Sunday, June 05, 2016

DWF ’16: Virtual Revolution

As speculative futuristic technology goes, the world of New Paris 2047 practically looks dated. However, the sociological and ideological repercussions are incredibly timely. Seventy-five percent of the population willingly spends their entire conscious lives within the VR game world of their choice. That certainly makes it easier for the government and a few tech corporations to maintain a firm grip on power in the really real “Living” world. Nash does their dirty work, but he starts to have second thoughts in screenwriter-director Guy-Roger Duvert’s Virtual Revolution (trailer here), which world premiered at the 2016 Dances with Films.

Nash is a so-called “hybrid,” who splits his time between the conspicuously Blade Runner-looking real world and an epic fantasy game world, where he is known as his more handsome avatar, Swal. From time to time, he takes assignments from a shadowy gaming firm, usually targeting threats to its virtual platforms. They literally pay him bounties on his kills, because the real world is so de-populated, there really isn’t anyone left to care.

However, a new cell of anti-Connected radicals has been particularly effective at disrupting game-play. The firm has covered-up the resulting deaths thus far, but the rebels seem to be planning something bigger. Nash will target the conspirators in the real world, but some of his encounters will cause him to question many of the decisions he has made.

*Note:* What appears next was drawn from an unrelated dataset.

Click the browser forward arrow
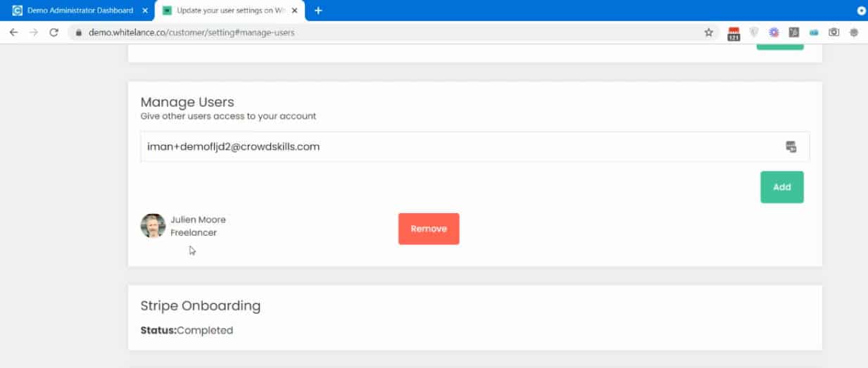Screen dimensions: 868x368 tap(33, 32)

Granted, we have seen a lot of this before, going back to the old school Tron. However, Duvert takes the social ramifications even further, to their fullest credible extent. He posits a corrupt insular system, where the Connected’s government welfare payments go directly to the corporations to pay their fees. No Obamacare for the Connected. They live it up in the Connected world, while their bodies atrophy, resulting in a life expectancy in the mere forties. At least they have traded their freedom for cool experiences. In our world, there are plenty of people willing to give away their freedom for a mediocre health insurance plan and a few transfer payments.

Mike Dopud has the right look and presence for Nash—rugged and manly, but maybe not quite in perfect shape. Maximilien Poullein plays off him well as Morel, one of his necessarily few Living associates, who conveniently happens to be a talented hacker. Petra Silander certainly has a heck of an entrance portraying the seductive warrior avatar Nash hijacks (much to his surprise). Jane Badler, fondly remembered as Diana in the original V mini-series, gives the film further fan cred with her brief appearances as Nash’s shadowy client. Zoe Corraface (daughter of Greek actor George) is also memorable as the fantasy avatar Nash has a virtual something going on with in their fantasy game world.

Frankly, the entire international polyglot cast is pretty good, whether Living or Connected. Of course, there probably shouldn’t be so many flying cars whizzing about in the Living cyberpunk world, but that is a minor bit of pedantry. Duvert asks some pertinent questions about what will pass for the human condition and offers some unsettling answers. Recommended for free-thinking science fiction fans, Virtual Revolution ought to find an appreciative audience (perhaps online) following its world premiere at this year’s Dances with Films, in Hollywood, USA.